Мне особенно запомнилась встреча в этот момент со Сталиным, старавшимся своими энергичными заявлениями воздействовать на большинство центрального советского органа. Приехав в Таврический дворец к вечеру 5 июля, я был остановлен Сталиным, который обратился ко мне со словами: «Мы знаем из достоверных источников, что штаб Петроградского округа мобилизует силы, которые он собирается послать сегодня ночью в дом Кшесинской для ликвидации нашего центра. Должен вас предупредить, что там находятся вооруженные отряды большевиков, и если будет сделана попытка вооруженными силами очистить дом Кшесинской, то неизбежно произойдет кровопролитие. Считаю своим долгом довести об этом до вашего сведения для того, чтобы правительство отменило распоряжение штаба и чтобы вопрос был решен не путем применения военной силы, ибо иначе вооруженное сопротивление неизбежно». Я ответил Сталину, что знаю о принятом решении штаба и что могу его заверить, что никакого кровопролития в доме Кшесинской не произойдет. «Значит, правительство решило не посылать военные отряды в дом Кшесинской?» – «Нет, – ответил я, – правительство решило послать эти отряды, но кровопролития не будет, так как большевики увидят всю бесцельность и невозможность сопротивления». Сталин посмотрел на меня с недоумением и отошел.

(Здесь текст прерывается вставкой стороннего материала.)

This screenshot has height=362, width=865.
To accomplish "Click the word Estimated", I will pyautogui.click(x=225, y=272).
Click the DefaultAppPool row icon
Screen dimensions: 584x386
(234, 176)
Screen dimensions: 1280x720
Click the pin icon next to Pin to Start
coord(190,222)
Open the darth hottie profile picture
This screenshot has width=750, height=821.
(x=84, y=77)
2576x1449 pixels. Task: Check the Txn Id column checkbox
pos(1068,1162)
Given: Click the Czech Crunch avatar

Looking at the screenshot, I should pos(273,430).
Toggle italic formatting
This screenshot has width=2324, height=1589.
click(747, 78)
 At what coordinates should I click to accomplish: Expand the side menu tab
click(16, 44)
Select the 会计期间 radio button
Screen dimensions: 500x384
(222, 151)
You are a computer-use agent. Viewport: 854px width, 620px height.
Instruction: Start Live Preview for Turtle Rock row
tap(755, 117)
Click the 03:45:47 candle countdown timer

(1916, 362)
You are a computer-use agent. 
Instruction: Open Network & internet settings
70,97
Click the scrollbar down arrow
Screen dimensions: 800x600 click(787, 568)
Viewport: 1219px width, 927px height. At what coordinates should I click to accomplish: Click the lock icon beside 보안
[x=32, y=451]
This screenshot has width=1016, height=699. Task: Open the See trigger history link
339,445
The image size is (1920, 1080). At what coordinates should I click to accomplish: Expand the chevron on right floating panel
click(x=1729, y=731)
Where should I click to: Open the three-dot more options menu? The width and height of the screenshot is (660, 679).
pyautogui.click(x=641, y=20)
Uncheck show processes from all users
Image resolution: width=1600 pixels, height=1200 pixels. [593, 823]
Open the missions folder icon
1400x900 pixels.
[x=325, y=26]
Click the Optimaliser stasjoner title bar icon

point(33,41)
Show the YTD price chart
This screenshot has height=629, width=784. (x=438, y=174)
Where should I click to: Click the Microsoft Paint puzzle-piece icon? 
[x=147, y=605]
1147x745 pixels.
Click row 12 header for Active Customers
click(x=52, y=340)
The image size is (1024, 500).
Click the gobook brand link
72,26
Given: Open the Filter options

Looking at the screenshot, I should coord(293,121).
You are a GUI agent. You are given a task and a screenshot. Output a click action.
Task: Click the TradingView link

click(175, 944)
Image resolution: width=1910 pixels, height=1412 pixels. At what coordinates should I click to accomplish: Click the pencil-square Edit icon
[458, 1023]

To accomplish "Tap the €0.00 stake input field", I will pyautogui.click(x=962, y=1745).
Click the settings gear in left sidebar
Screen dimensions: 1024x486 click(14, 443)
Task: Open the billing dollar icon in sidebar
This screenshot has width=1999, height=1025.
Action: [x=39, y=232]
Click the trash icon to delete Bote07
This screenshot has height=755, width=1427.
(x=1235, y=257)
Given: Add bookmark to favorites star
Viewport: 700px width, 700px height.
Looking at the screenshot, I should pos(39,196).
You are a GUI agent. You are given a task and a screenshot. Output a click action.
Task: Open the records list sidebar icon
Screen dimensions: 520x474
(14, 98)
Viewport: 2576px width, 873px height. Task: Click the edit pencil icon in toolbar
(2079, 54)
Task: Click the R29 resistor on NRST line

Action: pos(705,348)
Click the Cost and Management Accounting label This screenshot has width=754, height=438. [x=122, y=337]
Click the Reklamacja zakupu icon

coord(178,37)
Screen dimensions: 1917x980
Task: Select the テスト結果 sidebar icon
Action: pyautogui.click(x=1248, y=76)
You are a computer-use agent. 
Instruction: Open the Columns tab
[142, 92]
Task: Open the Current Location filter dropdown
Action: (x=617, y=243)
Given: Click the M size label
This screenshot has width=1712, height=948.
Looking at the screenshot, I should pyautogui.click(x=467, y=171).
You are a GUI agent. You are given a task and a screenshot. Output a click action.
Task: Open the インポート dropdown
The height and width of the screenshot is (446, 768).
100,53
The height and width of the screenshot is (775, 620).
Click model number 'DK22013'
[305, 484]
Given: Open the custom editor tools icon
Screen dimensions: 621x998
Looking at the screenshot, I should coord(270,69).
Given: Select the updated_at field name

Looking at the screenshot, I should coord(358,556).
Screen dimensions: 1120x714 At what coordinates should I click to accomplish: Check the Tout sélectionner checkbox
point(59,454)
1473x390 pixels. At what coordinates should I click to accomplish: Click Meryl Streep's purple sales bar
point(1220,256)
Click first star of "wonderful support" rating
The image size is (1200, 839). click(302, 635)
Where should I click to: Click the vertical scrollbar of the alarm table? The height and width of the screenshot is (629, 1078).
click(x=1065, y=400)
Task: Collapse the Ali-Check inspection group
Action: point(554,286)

И действительно, когда в ночь с 5 на 6 июля вооруженный отряд явился в дом Кшесинской, то оказалось, что вооруженные силы большевистской военной организации заблаговременно очистили помещение. Оставшиеся там отдельные большевики дали себя арестовать без сопротивления.

В своем сообщении на VI съезде большевистской партии о шагах, предпринятых от имени партии 5 июля, Сталин ни словом не упомянул об этом и его разговоре со мной, и единственным отголоском этого разговора в его докладе было утверждение, что вдохновителем всех репрессивных мер, принятых в этот день против большевиков, был Церетели.

«В ночь с 5 на 6 м-ки и эсеры решаются объявить диктатуру разоружить рабочих и солдат. Вдохновителем, оказывается, явился Церетели» (Протоколы VI съезда РСДРП (большевиков). С. 20.)

Репрессии продолжались непрерывно в первые недели после восстания. Были при этом совершены ошибки в определении лиц, подлежащих аресту. Вместе с тем не сразу удалось ликвидировать самочинные действия наиболее озлобленных обывателей и солдат, откликнувшихся на кампанию, начатую правыми агитаторами, которые обвиняли большинство Советов и правительство в слабости и попустительстве в отношении к большевикам. Но в общем и целом аресты производились органами государственной власти в организованном порядке и судебное преследование против главных организаторов движения велось с соблюдением всех норм правосудия. Военные части, принимавшие активное участие в восстании, были изолированы и разоружены. Большевистские лидеры в большинстве сами отдались в руки правосудия, и только двое из них, Ленин и Зиновьев, скрылись вопреки взятому на себя обязательству, вытекавшему из исполнения их просьбы об образовании комиссии, предоставить себя в распоряжение комиссии и судебного следствия. Этот отказ отвечать за свои действия перед гласным судом осуждался общественным мнением громадного большинства их собственной партии, но Ленин и Зиновьев продолжали скрываться, прекрасно зная, что партия в конце концов оправдает их поведение, что и подтвердилось немного позже.